Des enquêtes menées par le ministère de la Justice ont révélé que de nombreux biens publics, octroyés dans le cadre de contrats de concession, ont été illégalement distribués. De ce fait des actions en justice ont été décidées à l’endroit des bénéficiaires.

Par Bouzid Chalabi
A ce jour, pas moins de 1 994 hectares ont été récupérés, comme le confirme un communiqué du ministère de la Justice rendu public. Cette même source précise en outre que les tribunaux administratifs ont réglé, ce vendredi 21 mars 2021, un total de 835 affaires liées aux contrats de concession. « Dans le cadre de la lutte contre la corruption et le détournement des biens publics, les tribunaux administratifs à travers tout le territoire national, ont statué jusqu’au 21 mars 2021 dans 835 affaires ce qui a permis la récupération d’une superficie de 19.940.000 m² (plus de 19 millions m²) soit 1994 hectares en attendant les jugements des autres affaires en instance », a ajouté la même source.
Rendus sur la base d’actions intentées par les services du ministère des Finances, ces jugements portent notamment sur « l’annulation des contrats de concession et donc la récupération des biens publics dont les bénéficiaires ont violé leurs engagements contractuels, en enfreignant les disposition de l’Ordonnance 08-04 du 01 septembre 2008 », explique le ministère. L’annulation de ces contrats de concession se justifie par « la non réalisation d’aucun projet dans les délais légaux en sus de la non prise de mesures administratives pour les entamer ou procéder à la cession du droit de concession », conclut le communiqué.
C’est pour dire que le secteur n’a eu de cesse d’être l’objet de convoitise de la part d’opportunistes de tout bord, mais pas seulement, de grands industriels aussi jouissant des faveurs des responsables administratifs de l’époque des mandats présidentiels successifs de Abdelaziz Bouteflika. Tout cela à l’insu de la réglementation en vigueur relative aux critères d’octroi de biens immobiliers relevant du domaine public de l’Etat.
Ce faisant, il convient de savoir que des investisseurs, dont le projet d’une plus-value pour le pays, qui ne souffre d’aucun doute, sont restés dans l’attente de se voir octroyer une parcelle de terrain pour concrétiser leur projet. L’argument souvent avancé par l’administration locale se résume à « foncier ou assiette non disponible », alors que dans la réalité, des parcelles entières ont été octroyées bien auparavant aux privilégiés du gouvernement du Président de la République déchu. Lesquels s’étant retrouvés en possession de biens publics auxquels ils n’avaient pas droit et sans aucun justificatif.
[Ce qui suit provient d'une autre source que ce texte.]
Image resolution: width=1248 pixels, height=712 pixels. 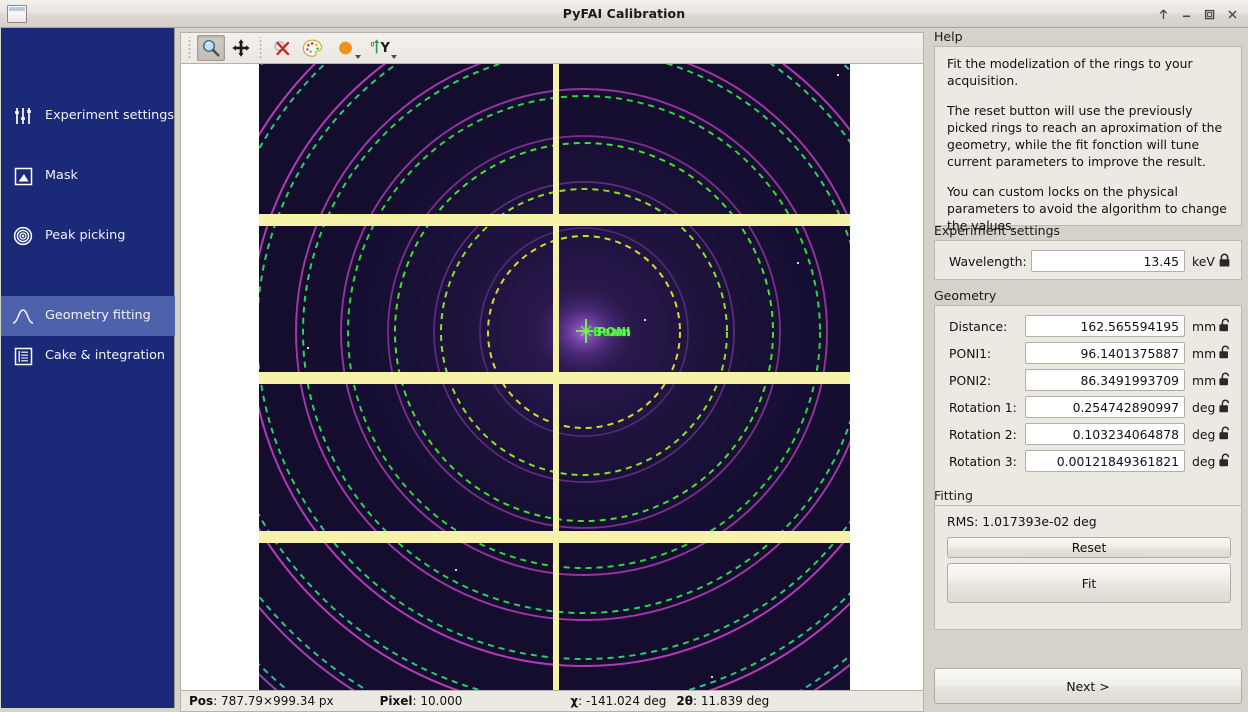 What do you see at coordinates (62, 175) in the screenshot?
I see `sidebar-item-label: Mask` at bounding box center [62, 175].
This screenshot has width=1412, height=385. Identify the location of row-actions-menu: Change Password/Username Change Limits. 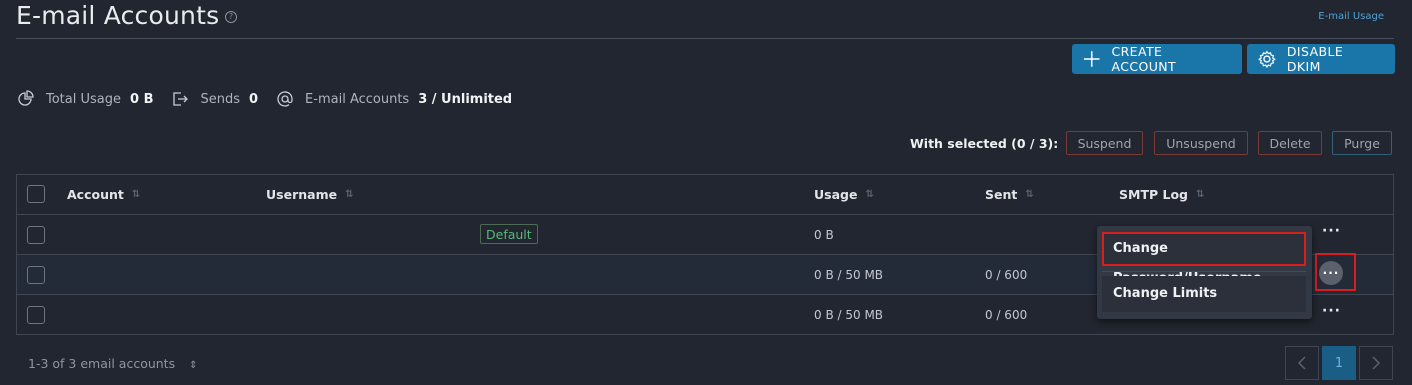
(1204, 272).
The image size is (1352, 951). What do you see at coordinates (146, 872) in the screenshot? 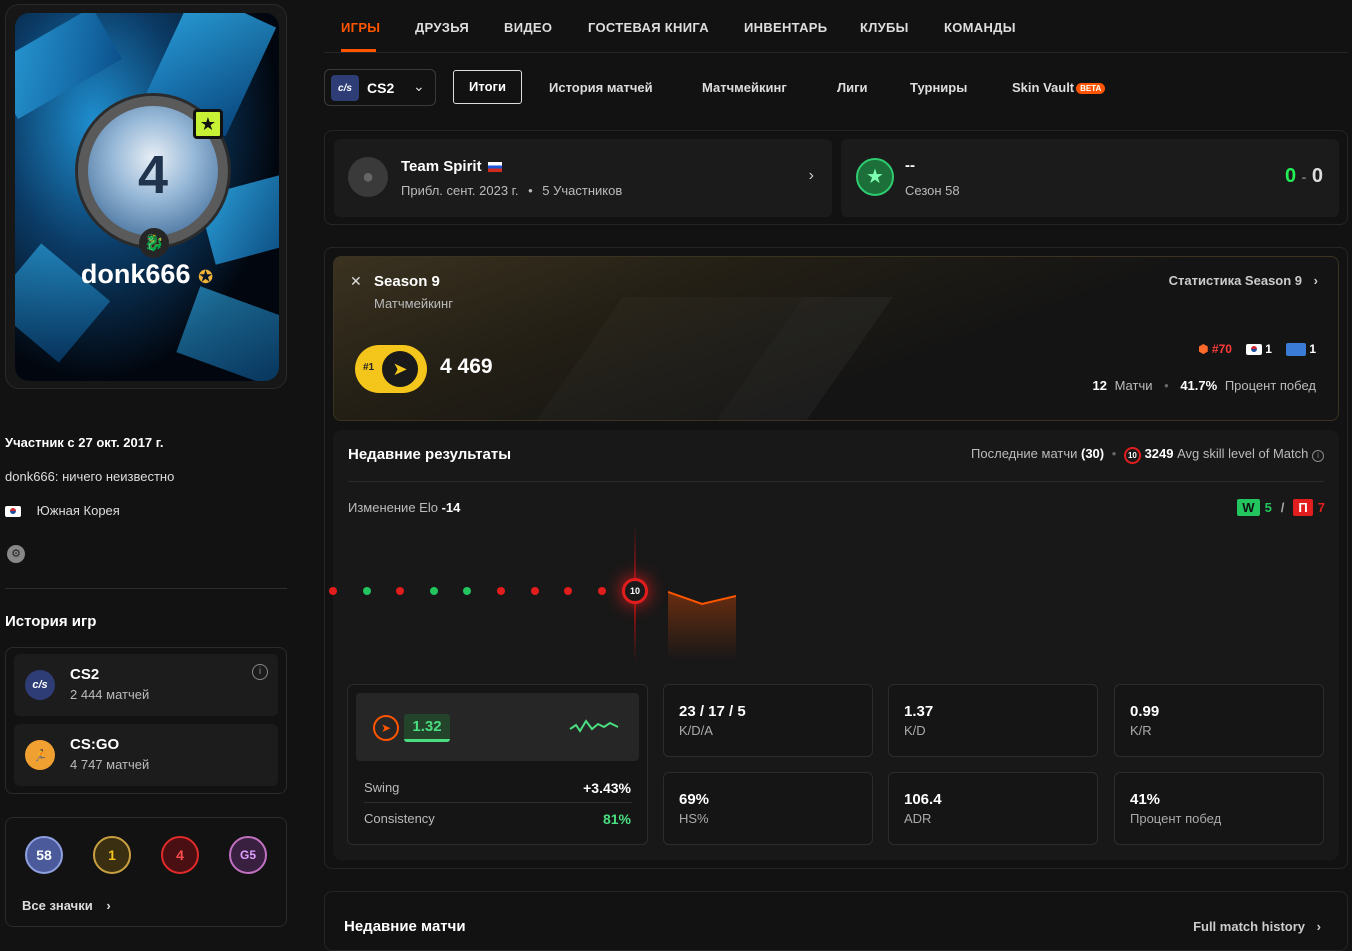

Un constat qui, très souvent, a plongé dans l’incertitude des centaines de porteurs de projet qui, à ce jour, se sont vus refusés des parcelles de terrain alors que des privilégiés ont été grandement satisfaits en la matière. Il faut dire aussi que des bénéficiaires, après avoir mis leurs mains sur le gracieux cadeau, n’ont, en fait, que chercher à surenchérir les biens en questions, en procédant à leur revente en l’état moyennant de très fortes sommes d’argent. A ce propos, on apprendra que des personnes ont bénéficié dans le même cadre suscité de terrains de 10 000 m², voire plus, qu’ils ont loués, vendus ou ont créé des salles des fêtes. Pour nombre d’opérateurs économiques, toute cette politique de privilège n’a en fait que créer un climat de suspicion au sein des jeunes porteurs de projet, faisant face à des octrois de complaisance à des personnes n’ayant aucun lien avec l’investissement. Parmi ces derniers qui rêvaient d’investir, beaucoup se sont rétractés, freinés dans leurs ambitions par une classe dirigeante de l’époque donnant la priorité aux industriels sous leur coupe. Des exemples du genre se comptent par centaines. Ce qui « reste tout à fait déplorable » aux yeux de jeunes porteurs de projet plus intéressants et donc à encourager car s’inscrivant en droite ligne avec la stratégie de diversifier l’économie du pays.
En définitive, pendant plusieurs mandats du Président déchu l’accès au foncier n’a pas profité aux vrais investisseurs.